Now, three respectable publications have recently cast the advent of new oil
extraction in America as a kind of miracle. And indeed, technologically, the
refinement of hydraulic fracturing techniques - first used to extract natural
gas, and now used to extract oil - is miraculous. But a technique such as this,
although replicable and repeatable, will not change the fact that newer, unconventional
resources are developed and produce oil at a much slower rate. One year after
the Black Giant of East Texas was discovered in the early 1930s, it was producing
just 1 mbpd. The US no longer has resources such as this to exploit. The history
of US oil production over the past 40 years should make this clear.
Yes, unconventional oil production is considerably slower
than drilling a hole in the sand and having crude gush out. However supply is
the much more important variable and he has not mentioned USA's reserves of
shale oil.
This
2004 report from the Office
of Navel Petroleum and Oil Shale Reserves estimates US shale oil reserves
at 2 trillion barrels.
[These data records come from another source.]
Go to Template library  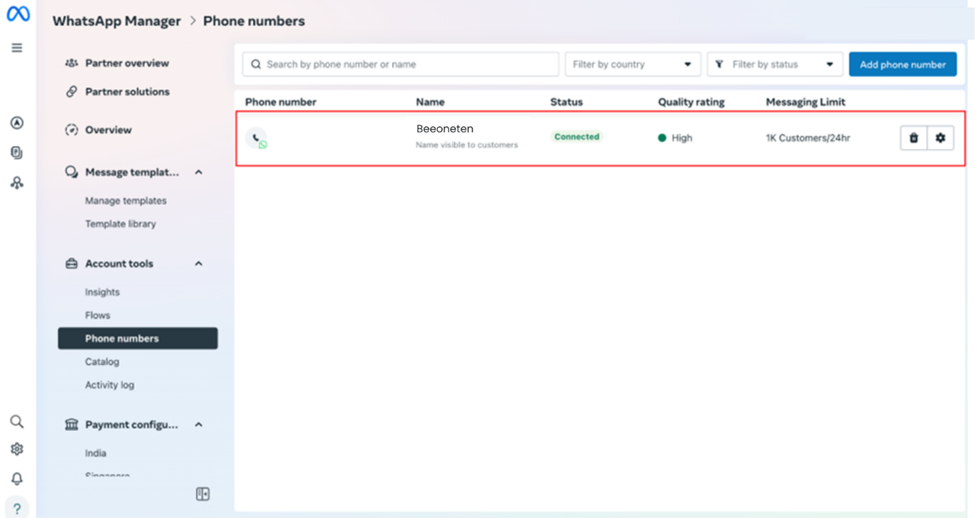click(120, 224)
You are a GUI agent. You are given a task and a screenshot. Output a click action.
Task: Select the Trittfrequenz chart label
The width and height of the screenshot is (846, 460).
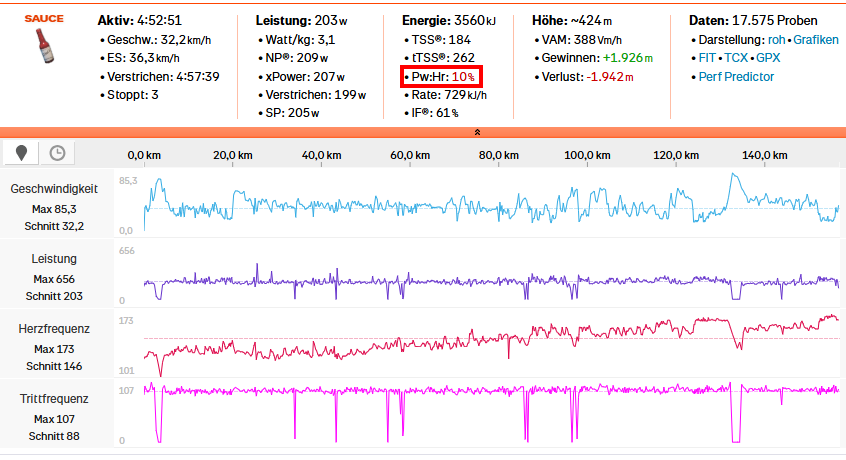[54, 399]
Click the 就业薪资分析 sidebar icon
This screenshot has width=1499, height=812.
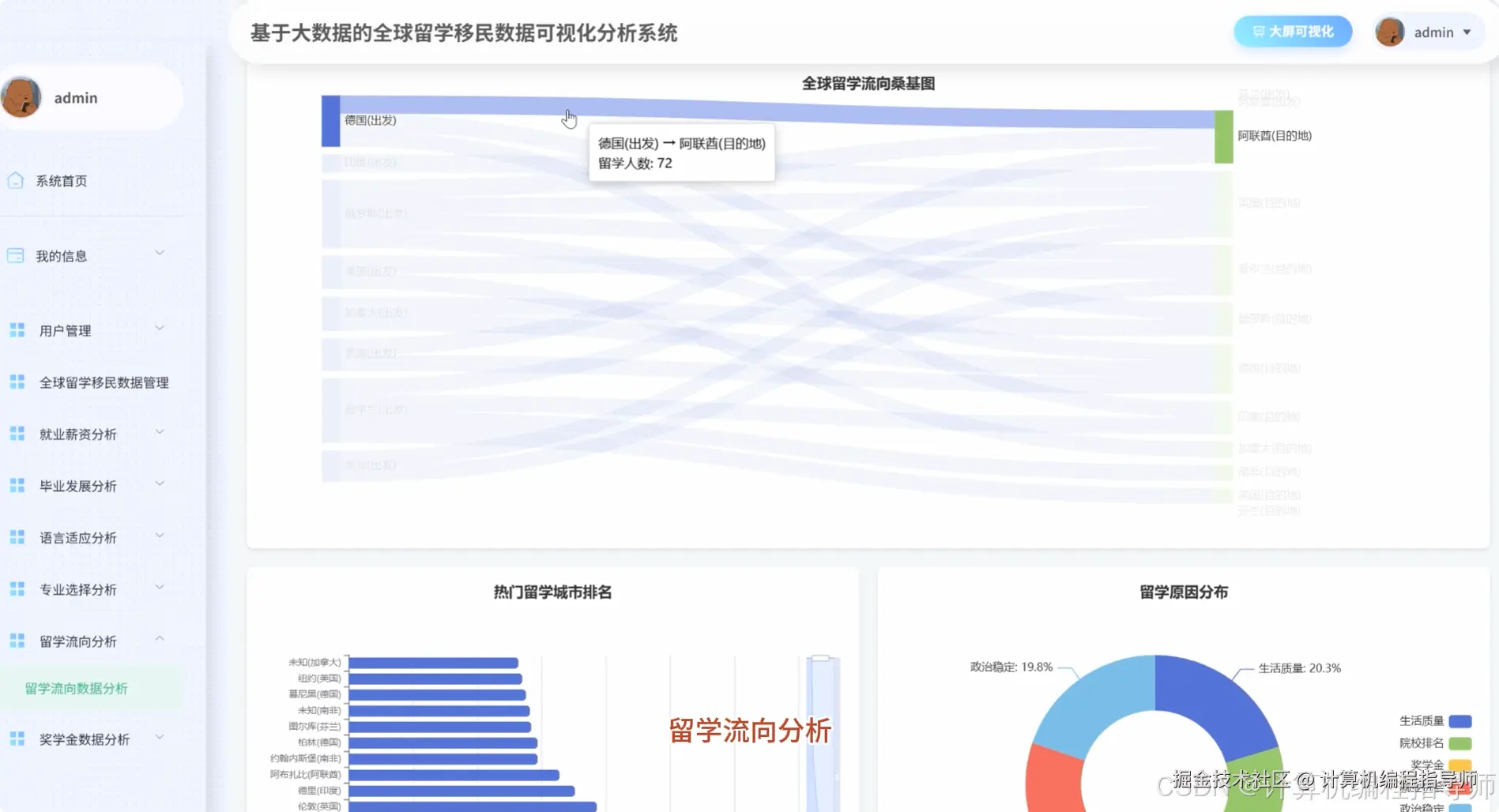(17, 434)
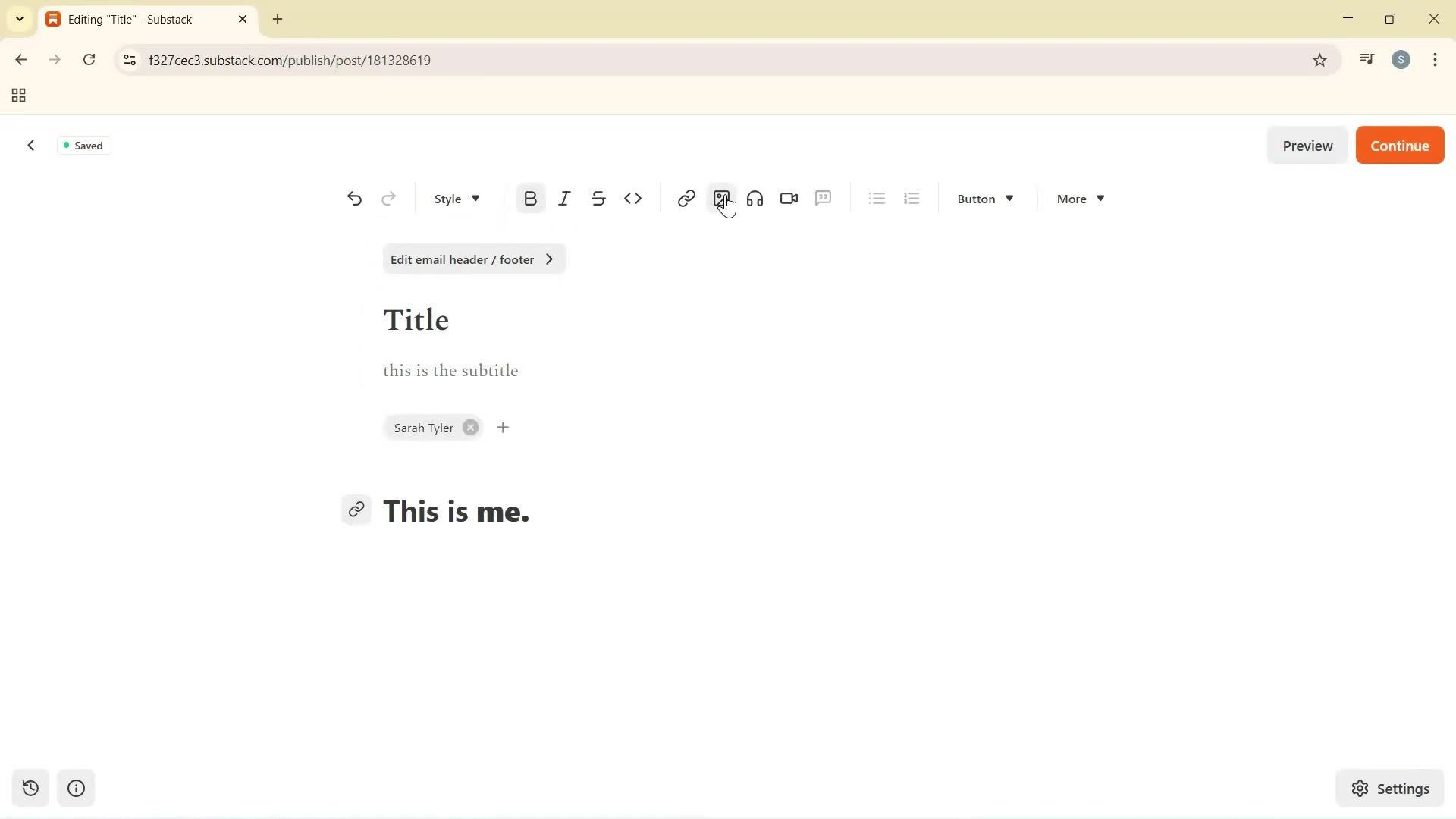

This should make these reserves larger than those of
Alaska and the Gulf of Mexico, although those regions have yet to be fully developed.
Another report mentions that the Bakken
shale oil field alone could hold over 4
billion barrels of oil. You will find plenty more information by Googling.
I have
previously posted graphics - from the Energy Information Administration in Washington,
I believe - stating that the USA has the world's largest known reserves of shale
oil. Therefore, supply is not the problem but the politics of energy extraction
may be.
Nevertheless,
this article from the Financial Times: "Oil
shale boom boosts US jobs market" (may require subscription registration,
PDF
also provided) offers a crucial insight as to why the Obama administration
has not discouraged the development of these strategic reserves - US jobs.